Cunatova, K.; Vrbacky, M.; Knezu, M.; Pecinova, A.; Alan, L.; Houstek, J.; Fernandez-Vizarra, E.; Mracek, T.; Pecina, P.

COX6B is one of the eleven nuclear-encoded subunits of the human mitochondrial cytochrome c oxidase (cIV). Within the cIV structure, COX6B is located in the intermembrane space-facing region. In mammals, there are two COX6B isoforms: the ubiquitous COX6B1, expressed in all cell types and tissues, and COX6B2 present only in testes and certain types of cancer. Rare COX6B1 missense pathogenic variants have been identified as the cause of childhood-onset mitochondrial encephalopathy associated with cIV deficiency. Despite the relevance of COX6B1 in mitochondrial physiopathology, its molecular role in cIV biogenesis and/or maintenance had not been thoroughly characterized.
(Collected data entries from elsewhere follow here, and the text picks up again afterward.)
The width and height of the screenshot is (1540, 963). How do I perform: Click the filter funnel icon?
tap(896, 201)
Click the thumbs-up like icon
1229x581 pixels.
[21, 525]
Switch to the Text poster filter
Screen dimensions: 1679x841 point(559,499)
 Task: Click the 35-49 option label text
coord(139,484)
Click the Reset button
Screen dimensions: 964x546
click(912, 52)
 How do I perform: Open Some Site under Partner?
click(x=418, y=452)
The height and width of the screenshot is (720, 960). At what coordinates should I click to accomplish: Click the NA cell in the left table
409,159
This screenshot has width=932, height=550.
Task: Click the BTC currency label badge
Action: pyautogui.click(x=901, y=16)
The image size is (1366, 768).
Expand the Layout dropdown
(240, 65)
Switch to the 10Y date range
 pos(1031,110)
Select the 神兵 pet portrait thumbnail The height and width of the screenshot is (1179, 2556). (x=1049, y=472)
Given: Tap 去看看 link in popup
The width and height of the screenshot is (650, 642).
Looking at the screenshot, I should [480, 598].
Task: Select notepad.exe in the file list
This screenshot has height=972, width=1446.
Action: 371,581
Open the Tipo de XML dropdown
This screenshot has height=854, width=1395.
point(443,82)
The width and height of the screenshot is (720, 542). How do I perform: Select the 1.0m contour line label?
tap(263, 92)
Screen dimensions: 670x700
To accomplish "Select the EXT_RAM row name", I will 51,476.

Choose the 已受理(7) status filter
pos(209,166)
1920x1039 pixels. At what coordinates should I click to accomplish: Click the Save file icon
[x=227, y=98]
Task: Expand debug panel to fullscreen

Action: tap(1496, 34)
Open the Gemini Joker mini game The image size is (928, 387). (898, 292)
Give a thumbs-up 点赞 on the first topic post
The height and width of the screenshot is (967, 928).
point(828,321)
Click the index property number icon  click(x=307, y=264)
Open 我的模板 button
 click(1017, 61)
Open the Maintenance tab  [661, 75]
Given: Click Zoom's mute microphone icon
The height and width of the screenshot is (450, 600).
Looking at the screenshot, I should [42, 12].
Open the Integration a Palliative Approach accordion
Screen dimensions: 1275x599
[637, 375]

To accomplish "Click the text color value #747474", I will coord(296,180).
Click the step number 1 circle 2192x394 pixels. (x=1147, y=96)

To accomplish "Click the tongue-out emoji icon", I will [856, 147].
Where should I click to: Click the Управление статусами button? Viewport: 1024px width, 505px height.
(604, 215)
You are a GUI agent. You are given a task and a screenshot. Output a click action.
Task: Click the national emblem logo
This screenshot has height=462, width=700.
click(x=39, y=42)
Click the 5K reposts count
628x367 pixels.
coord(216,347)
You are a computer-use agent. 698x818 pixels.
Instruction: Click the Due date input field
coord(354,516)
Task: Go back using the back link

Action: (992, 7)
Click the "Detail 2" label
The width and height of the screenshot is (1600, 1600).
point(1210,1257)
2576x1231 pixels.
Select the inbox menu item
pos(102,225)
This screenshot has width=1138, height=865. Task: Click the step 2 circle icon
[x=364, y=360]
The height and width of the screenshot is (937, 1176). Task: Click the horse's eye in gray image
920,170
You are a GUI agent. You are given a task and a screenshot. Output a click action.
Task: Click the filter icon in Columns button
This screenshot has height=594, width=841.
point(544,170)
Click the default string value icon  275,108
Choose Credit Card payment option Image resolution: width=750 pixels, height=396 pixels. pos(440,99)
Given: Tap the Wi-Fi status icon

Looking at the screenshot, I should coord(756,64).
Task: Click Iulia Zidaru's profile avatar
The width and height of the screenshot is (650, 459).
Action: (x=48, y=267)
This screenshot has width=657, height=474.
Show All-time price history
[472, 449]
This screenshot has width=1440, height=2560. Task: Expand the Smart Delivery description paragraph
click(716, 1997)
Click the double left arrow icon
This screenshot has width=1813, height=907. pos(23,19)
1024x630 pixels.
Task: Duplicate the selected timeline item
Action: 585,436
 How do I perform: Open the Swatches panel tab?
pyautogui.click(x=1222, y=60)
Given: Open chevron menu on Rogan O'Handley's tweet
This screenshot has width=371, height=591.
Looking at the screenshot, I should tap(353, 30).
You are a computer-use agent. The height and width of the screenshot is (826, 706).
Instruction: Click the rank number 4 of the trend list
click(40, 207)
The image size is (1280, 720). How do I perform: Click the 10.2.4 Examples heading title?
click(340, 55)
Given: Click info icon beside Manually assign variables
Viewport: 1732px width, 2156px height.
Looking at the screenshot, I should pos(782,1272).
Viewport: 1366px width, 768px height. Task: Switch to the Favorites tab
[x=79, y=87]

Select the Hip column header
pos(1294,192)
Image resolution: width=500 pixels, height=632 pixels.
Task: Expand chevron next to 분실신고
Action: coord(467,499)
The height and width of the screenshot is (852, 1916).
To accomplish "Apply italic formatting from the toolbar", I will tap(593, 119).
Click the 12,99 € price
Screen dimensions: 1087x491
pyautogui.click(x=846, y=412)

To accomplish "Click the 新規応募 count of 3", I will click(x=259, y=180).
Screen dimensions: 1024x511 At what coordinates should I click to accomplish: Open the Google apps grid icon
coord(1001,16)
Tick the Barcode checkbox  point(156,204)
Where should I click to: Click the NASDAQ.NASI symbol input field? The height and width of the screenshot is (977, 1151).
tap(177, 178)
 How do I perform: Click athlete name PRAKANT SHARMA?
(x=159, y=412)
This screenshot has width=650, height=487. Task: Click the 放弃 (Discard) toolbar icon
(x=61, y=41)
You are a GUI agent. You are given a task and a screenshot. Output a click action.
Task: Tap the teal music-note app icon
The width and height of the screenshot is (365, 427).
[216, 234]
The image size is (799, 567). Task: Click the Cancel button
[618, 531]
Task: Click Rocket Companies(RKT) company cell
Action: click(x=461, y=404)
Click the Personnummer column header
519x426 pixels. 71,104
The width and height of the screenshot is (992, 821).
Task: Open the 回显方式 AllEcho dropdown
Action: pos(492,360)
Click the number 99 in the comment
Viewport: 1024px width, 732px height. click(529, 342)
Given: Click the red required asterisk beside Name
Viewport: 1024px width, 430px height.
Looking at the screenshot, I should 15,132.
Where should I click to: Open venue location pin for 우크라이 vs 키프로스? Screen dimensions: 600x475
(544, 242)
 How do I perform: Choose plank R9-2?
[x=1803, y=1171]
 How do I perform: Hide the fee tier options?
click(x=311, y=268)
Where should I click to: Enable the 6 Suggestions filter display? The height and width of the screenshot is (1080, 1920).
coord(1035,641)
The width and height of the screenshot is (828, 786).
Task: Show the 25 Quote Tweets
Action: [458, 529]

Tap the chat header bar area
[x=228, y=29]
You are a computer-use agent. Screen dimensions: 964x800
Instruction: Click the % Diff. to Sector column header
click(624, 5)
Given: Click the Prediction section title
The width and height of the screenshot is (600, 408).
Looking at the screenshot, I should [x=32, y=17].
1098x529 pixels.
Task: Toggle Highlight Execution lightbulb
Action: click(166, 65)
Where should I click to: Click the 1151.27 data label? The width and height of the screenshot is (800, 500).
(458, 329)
In spite of the assigned role for COX6B1 as a late incorporation subunit into an almost complete cIV, a COX6B1 human cell line knock-out (KO) exhibited a total loss of cIV. To get a deeper insight into the mechanisms that drive the lack of assembly or destabilization of cIV in the absence of COX6B1, we also used the COX6B1 KO cell background to express an alternative oxidase (AOX) and COX6B1 carrying the R20C and R20H pathogenic variants. These analyses have led us to conclude that the COX6B1 subunit does not only contribute to the stabilization of cIV in the late assembly stages, but is also indispensable for redox-sensitive early cIV assembly steps. In addition, this study has evidenced the incorporation of partially assembled cIV modules directly into supercomplex structures, supporting the \"cooperative assembly\" model for respiratory chain biogenesis.